Text section —
────

Italian Orange and Olive Oil Cake

Orange and Olive Oil Cake

This cake is tender and moist with a fresh hint of orange. The olive oil offers a unique flavor to compliment the citrus. Together, they are a match made in heaven.

There’s a bowl on my kitchen counter. In it are oranges, apples, pears, kiwi and bananas. At one point it also contained a few apricots, but I don’t think they managed to make it 24 hours before being eaten.

The other fruit, however, has been here a while. It’s all a part of our attempt to get our daughter to eat healthy. While she has to ask permission (and more often than not gets told no) for a sweet snack, she’s able to eat anything from that bowl that she wants, any time she wants.

The kicker is that she won’t do it. When I asked her about it recently, I was given this reason for opting to eat nothing instead of a piece of fruit. First, the bananas had little (minuscule) dots of brown on them. The pear also had a (one) brown spot.

────

Data excerpts —
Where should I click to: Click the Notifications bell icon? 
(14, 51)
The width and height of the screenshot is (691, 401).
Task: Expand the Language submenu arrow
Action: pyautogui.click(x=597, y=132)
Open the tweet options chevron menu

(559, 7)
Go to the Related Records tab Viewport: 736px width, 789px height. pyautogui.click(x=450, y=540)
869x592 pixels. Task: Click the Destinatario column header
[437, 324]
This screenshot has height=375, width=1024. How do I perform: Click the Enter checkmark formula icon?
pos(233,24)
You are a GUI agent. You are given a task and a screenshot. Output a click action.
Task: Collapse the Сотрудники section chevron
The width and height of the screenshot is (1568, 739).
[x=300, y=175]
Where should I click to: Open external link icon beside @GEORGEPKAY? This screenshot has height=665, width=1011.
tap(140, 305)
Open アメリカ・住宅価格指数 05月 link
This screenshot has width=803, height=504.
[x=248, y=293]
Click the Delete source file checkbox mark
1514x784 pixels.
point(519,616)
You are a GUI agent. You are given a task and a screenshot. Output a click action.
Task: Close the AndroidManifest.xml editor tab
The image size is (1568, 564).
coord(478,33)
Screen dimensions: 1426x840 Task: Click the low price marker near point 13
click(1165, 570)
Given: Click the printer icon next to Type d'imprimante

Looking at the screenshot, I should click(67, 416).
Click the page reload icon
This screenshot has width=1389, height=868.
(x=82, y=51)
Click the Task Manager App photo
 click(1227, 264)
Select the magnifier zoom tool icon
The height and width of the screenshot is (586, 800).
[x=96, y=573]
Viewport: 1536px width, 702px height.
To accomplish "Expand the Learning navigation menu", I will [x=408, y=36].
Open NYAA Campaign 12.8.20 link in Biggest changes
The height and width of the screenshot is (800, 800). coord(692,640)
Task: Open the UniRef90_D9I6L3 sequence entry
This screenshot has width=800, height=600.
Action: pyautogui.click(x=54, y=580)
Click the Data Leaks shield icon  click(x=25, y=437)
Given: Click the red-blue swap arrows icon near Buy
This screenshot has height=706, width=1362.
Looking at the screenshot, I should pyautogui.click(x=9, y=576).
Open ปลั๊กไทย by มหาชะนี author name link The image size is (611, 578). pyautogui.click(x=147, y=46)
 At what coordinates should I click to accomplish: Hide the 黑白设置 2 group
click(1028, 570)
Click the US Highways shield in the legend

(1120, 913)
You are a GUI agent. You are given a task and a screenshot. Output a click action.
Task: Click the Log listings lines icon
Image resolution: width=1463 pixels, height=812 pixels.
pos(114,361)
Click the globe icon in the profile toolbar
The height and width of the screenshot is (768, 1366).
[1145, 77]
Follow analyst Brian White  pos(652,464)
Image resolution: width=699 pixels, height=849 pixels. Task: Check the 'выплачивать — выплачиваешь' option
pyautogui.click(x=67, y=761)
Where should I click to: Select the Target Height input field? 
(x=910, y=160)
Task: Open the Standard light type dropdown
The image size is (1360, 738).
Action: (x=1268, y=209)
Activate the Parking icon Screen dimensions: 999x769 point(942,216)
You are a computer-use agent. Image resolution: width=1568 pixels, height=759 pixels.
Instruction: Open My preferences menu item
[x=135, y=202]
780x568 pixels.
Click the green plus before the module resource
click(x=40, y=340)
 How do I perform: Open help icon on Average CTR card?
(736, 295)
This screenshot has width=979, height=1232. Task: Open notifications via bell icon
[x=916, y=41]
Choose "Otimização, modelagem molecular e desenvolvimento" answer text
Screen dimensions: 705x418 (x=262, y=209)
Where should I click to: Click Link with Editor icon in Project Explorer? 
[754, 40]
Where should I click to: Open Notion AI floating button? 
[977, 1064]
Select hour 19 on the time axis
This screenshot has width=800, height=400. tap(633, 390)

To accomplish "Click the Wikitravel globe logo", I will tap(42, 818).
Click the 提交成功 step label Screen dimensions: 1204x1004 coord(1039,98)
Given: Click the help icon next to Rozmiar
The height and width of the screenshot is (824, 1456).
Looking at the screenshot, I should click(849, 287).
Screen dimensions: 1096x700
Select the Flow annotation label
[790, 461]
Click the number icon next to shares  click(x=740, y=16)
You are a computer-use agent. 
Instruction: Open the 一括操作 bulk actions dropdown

────

Short task A —
According to the orange and olive oil cake text, which fruit was eaten within 24 hours of being put in the bowl?
Short task B —
Name every fruit that the orange and olive oil cake text says is now in the bowl on the kitchen counter.
Short task C —
Pick up the orange and olive oil cake text after its last sentence and write what comes next.

Output A —
The apricots.

Output B —
Oranges, apples, pears, kiwi, and bananas.

Output C —
The kiwi looked too strange and fuzzy and the apples hurt her loose (it’s fallen out since then) tooth. The oranges, which don’t spot, aren’t fuzzy and wouldn’t hurt her tooth, are too messy.

You know what I do when someone gives me that semi-understandable, yet utter ridiculous reason for not eating fruit?

See Also
Minestrone

I make cake.


How to Make Italian Orange and Olive Oil Cake


Preparing the Pan

  1. Preheat the Oven: Set your oven to 350°F (177°C).
  2. Prepare the Cake Pan: Line the bottom of a 10-inch (25 cm) cake pan with parchment paper. Grease the parchment and sides of the pan with unsalted butter, then dust lightly with flour to prevent sticking.

Making the Cake Batter

  1. Mix Wet Ingredients: In a large mixing bowl, use an electric mixer to beat the eggs with granulated sugar, orange zest, and kosher salt until well combined.
  2. Combine Liquid Ingredients: In a separate medium bowl, whisk together the orange juice and olive oil.
  3. Combine Wet and Dry Ingredients: With the mixer on low speed, gradually add the orange juice and olive oil mixture to the egg mixture. Then, gradually beat in 2 cups of flour in three additions, ensuring each addition is well incorporated before adding the next, until the batter is smooth.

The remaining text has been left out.